Les trois groupes partagent aujourd’hui la même lecture du marché: le futur du BTP ne se joue plus seulement au Maroc, mais là où la demande explose et où les marges restent attractives. L’Afrique combine besoins gigantesques, urbanisation accélérée et transition énergétique, tandis que le Moyen-Orient propose des projets d’une envergure mondiale, des conditions financières solides et des perspectives de long terme. Pour TGCC, SGTM et Jet Contractors, il ne s’agit plus seulement de décrocher des contrats.

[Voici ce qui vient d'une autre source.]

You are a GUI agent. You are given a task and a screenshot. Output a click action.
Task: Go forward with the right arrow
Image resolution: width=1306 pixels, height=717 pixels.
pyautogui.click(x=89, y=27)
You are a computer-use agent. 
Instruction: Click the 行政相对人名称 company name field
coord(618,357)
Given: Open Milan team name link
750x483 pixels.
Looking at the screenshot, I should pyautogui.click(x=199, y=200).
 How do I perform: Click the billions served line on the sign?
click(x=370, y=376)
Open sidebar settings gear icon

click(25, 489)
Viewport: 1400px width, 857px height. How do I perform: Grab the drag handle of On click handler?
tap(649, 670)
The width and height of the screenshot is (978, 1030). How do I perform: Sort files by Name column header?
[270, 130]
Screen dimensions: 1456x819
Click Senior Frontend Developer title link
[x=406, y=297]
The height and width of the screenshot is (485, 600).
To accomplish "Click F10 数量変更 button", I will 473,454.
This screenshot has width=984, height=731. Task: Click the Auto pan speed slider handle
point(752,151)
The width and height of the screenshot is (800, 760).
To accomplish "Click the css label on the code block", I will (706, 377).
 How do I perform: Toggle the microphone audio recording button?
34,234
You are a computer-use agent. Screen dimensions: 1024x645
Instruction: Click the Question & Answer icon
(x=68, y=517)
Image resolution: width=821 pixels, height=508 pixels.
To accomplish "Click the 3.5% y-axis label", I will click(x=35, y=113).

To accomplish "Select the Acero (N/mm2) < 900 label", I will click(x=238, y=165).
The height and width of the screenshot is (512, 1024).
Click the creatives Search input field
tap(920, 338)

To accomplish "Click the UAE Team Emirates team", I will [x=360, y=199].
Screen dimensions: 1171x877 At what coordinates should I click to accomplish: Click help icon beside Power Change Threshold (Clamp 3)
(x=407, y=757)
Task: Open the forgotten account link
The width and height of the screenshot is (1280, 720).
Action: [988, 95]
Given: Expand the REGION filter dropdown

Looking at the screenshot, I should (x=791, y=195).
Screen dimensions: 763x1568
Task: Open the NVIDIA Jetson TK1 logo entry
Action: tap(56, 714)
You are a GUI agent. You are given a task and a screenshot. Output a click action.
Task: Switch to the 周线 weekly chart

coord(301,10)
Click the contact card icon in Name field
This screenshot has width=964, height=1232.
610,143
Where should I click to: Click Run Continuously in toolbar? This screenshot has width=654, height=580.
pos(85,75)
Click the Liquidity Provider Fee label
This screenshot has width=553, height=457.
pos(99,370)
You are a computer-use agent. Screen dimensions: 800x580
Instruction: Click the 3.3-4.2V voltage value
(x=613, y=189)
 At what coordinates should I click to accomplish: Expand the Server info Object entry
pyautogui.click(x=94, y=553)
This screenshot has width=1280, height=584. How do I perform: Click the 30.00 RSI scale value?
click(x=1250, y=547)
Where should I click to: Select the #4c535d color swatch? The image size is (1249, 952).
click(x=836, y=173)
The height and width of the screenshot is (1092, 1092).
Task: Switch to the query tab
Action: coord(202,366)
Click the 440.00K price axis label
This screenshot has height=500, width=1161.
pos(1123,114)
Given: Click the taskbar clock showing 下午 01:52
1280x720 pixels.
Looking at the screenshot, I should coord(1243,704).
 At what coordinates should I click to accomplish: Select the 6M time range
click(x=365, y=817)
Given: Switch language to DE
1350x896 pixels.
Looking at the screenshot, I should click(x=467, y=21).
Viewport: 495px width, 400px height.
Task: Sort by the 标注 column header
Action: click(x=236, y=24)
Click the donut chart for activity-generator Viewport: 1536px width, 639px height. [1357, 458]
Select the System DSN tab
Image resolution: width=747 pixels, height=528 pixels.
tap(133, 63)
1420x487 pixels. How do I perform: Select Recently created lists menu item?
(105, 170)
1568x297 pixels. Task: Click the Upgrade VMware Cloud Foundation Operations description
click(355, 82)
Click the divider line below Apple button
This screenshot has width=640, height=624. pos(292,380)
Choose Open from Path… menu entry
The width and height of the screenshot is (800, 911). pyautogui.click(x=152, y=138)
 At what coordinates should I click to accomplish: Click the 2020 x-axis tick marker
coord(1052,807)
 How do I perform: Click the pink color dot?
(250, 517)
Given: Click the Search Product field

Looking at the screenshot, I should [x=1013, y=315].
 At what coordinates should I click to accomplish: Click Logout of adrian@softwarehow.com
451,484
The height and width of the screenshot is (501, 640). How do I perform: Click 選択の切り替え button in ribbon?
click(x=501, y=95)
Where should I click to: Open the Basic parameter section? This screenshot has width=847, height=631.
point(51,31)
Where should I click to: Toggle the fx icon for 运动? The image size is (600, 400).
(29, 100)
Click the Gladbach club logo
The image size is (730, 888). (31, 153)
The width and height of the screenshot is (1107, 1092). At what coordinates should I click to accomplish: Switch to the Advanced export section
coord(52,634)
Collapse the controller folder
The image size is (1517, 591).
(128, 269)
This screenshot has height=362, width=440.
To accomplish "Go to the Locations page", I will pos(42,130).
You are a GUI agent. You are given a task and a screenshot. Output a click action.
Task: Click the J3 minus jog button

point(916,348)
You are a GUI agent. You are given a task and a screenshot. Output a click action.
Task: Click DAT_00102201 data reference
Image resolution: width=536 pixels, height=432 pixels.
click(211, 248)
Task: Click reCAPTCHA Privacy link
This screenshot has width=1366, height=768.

C’est une question de changement d’échelle, de sécurisation de la croissance sur des marchés vastes et de consolidation de leur position comme acteurs régionaux incontournables. Le Maroc dispose désormais d’un BTP capable de s’exporter, de rivaliser sur des projets complexes et de porter l’image d’un savoir-faire national à l’international. La décennie à venir sera décisive pour déterminer si cette internationalisation devient le pilier d’un nouveau modèle de développement pour ses géants du secteur.